▶ _Task to carry out_
Please copy the material below word for word, from its first line through the line containing "click(x=132, y=87)", with both ends included. Leave the pictures out of your copy.

[Item position entries]
+++
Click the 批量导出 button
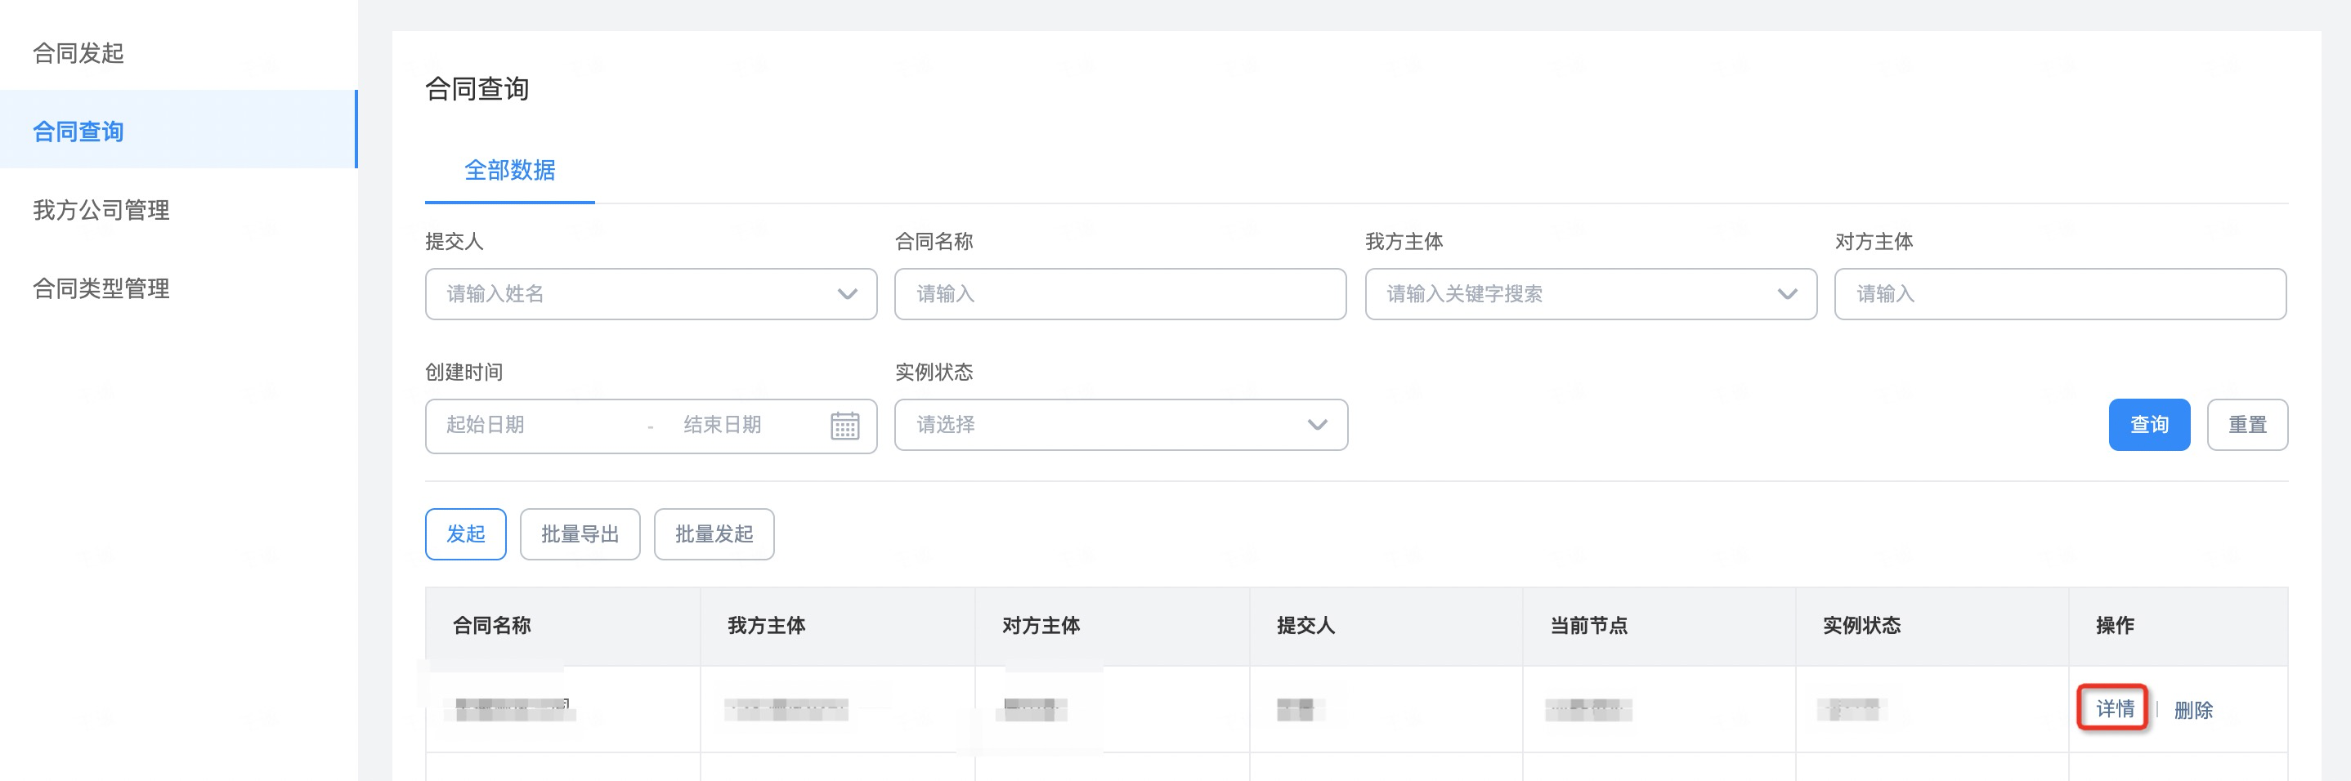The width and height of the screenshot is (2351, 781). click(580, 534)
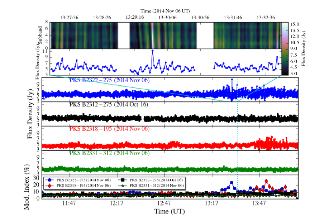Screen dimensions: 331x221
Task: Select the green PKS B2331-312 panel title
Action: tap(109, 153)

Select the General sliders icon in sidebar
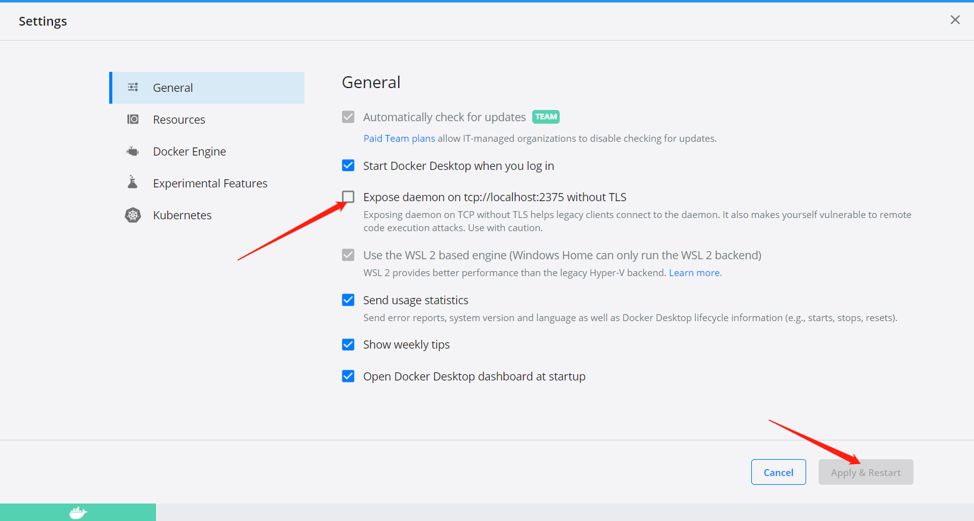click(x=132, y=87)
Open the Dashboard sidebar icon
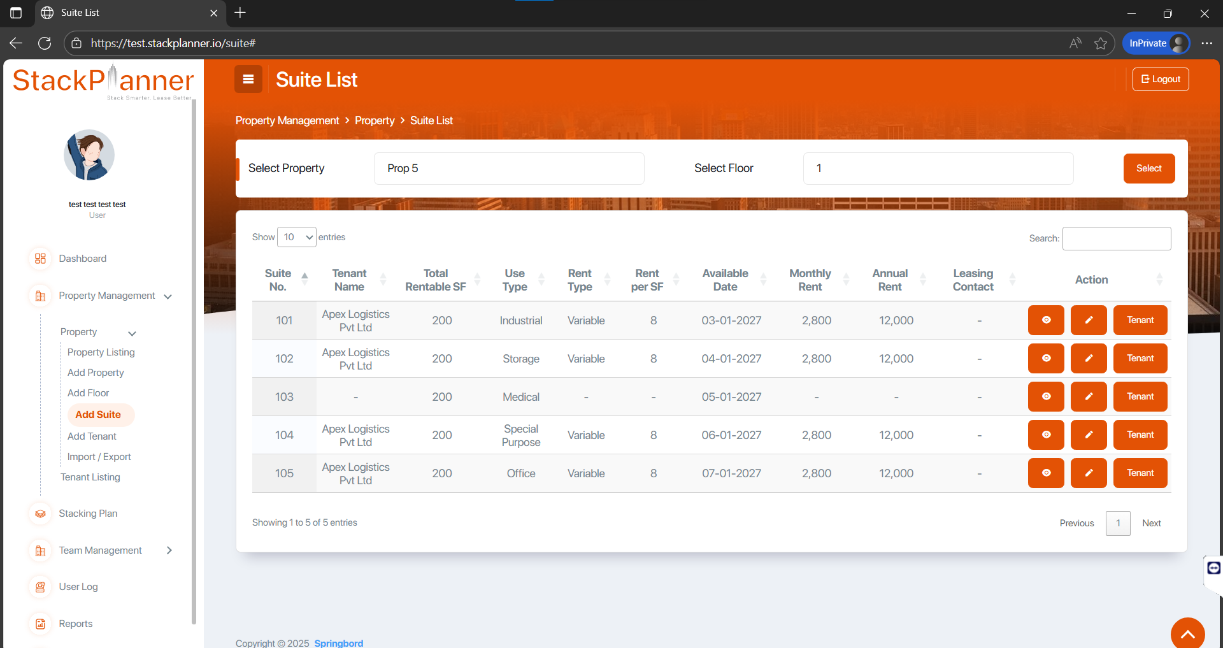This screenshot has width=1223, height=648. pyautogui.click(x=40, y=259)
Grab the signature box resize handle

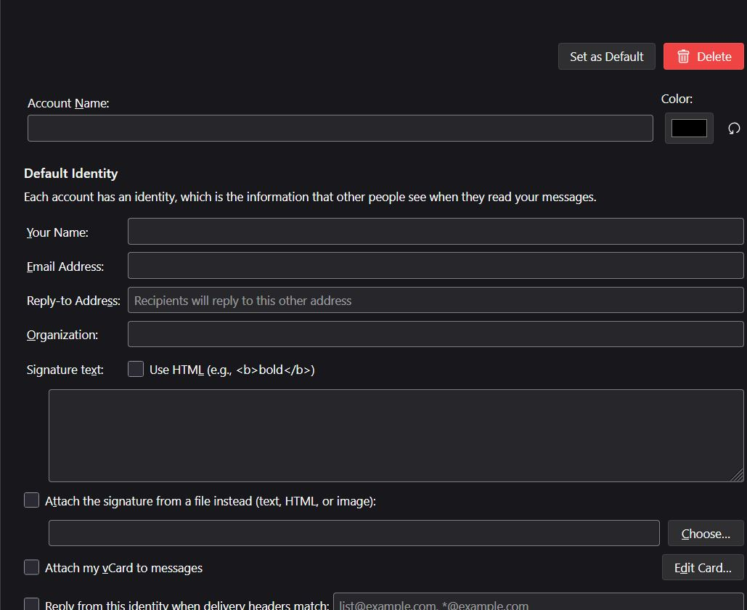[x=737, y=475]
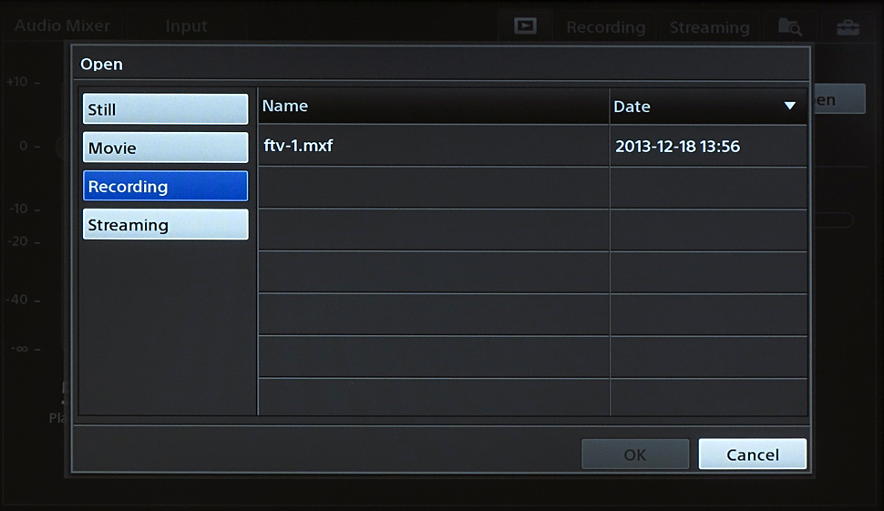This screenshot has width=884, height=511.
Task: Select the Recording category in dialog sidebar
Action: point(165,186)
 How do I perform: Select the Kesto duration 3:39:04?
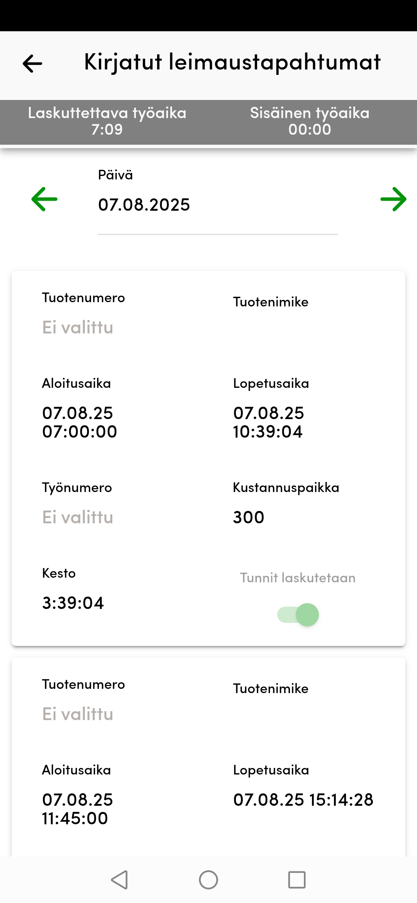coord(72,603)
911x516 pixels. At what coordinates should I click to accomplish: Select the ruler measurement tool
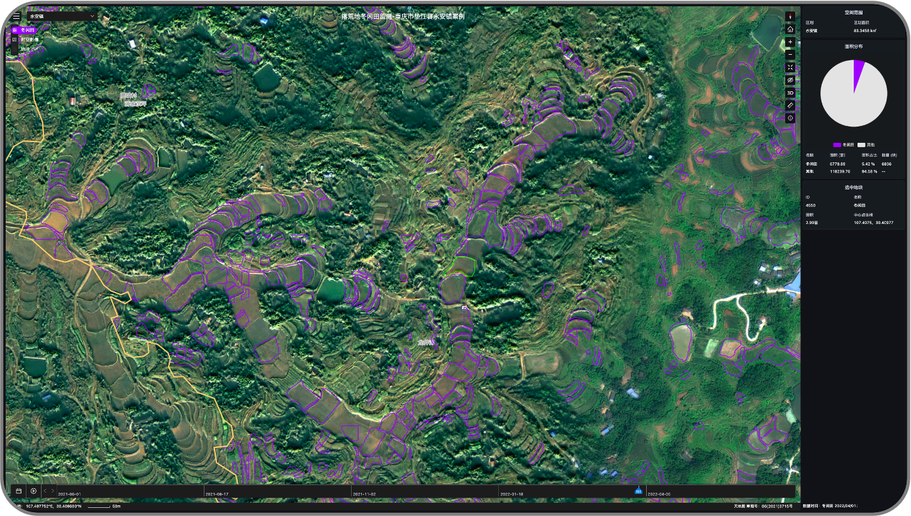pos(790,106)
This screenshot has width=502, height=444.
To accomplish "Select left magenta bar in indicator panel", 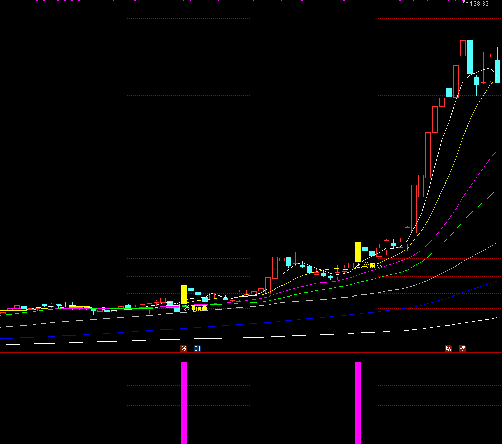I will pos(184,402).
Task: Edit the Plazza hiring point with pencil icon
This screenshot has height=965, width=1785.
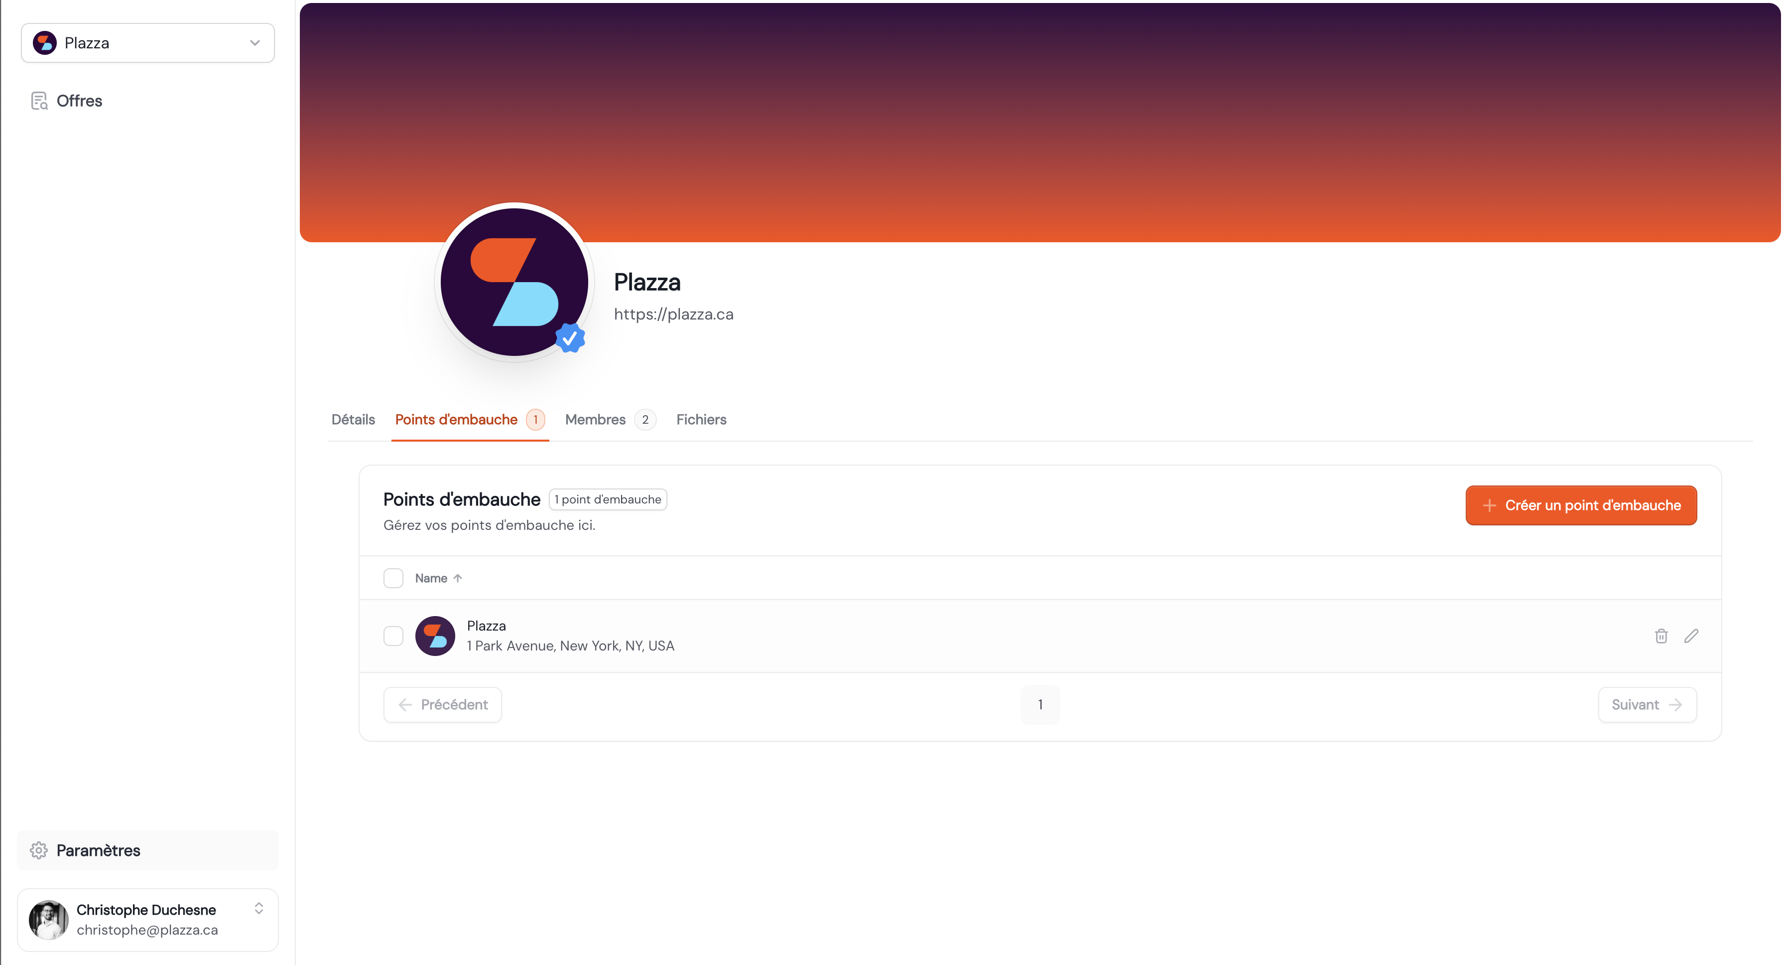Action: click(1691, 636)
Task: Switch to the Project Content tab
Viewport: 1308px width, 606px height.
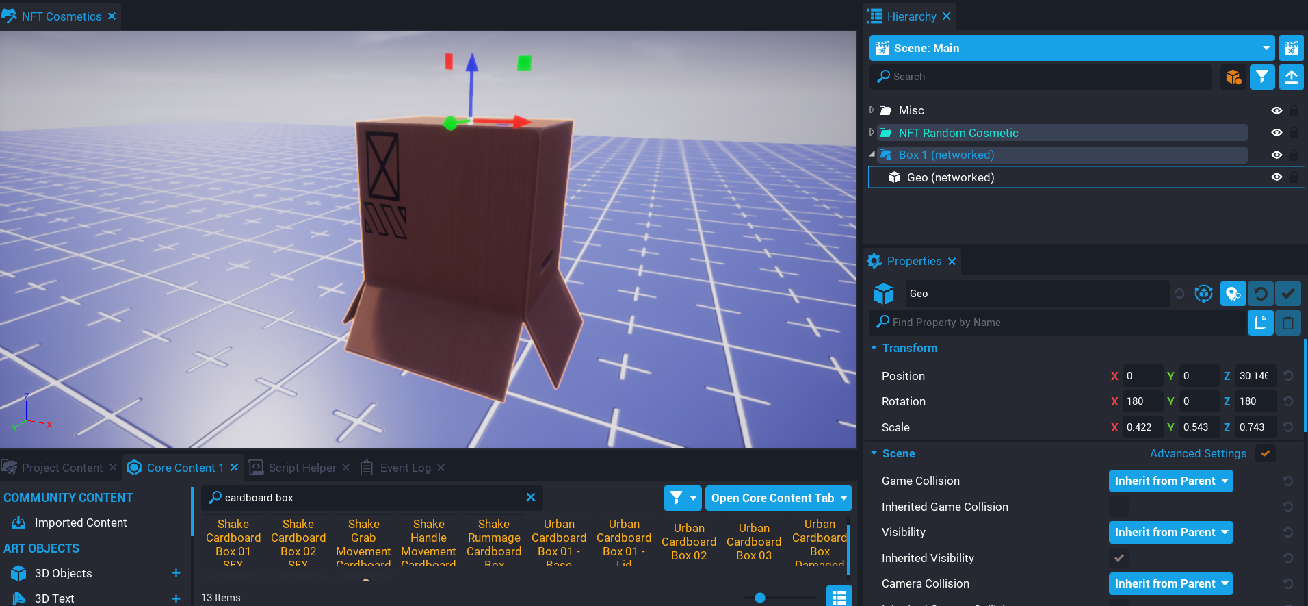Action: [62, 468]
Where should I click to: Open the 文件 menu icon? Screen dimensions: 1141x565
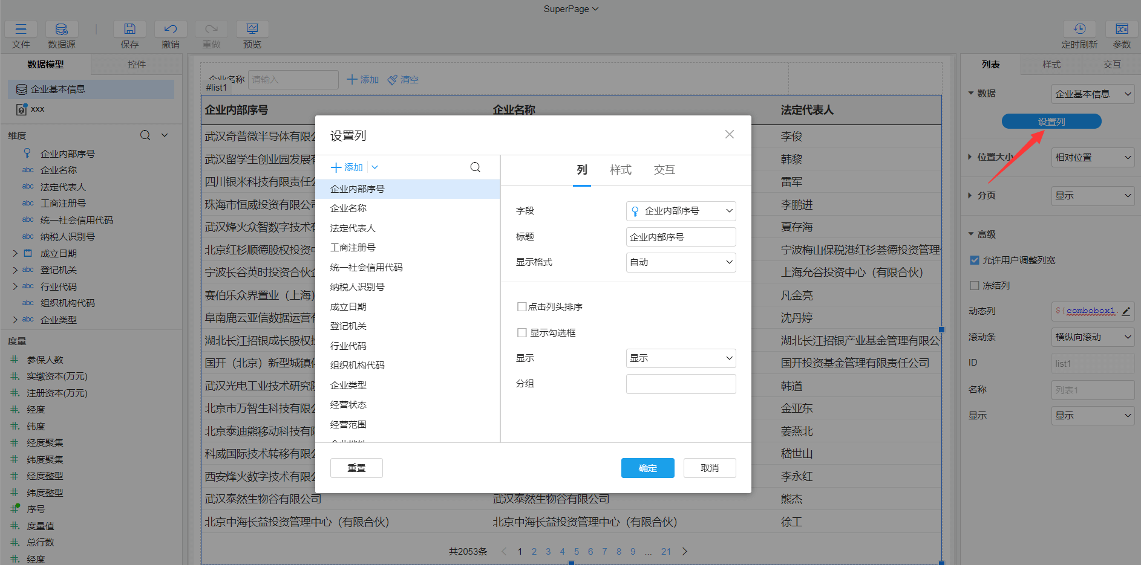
+++
▶ _Response_
Click the 批量导出 button
The width and height of the screenshot is (2351, 781). click(580, 534)
Screen dimensions: 331x221
Task: Select the green PKS B2331-312 panel title
Action: tap(109, 153)

Select the General sliders icon in sidebar
click(x=132, y=87)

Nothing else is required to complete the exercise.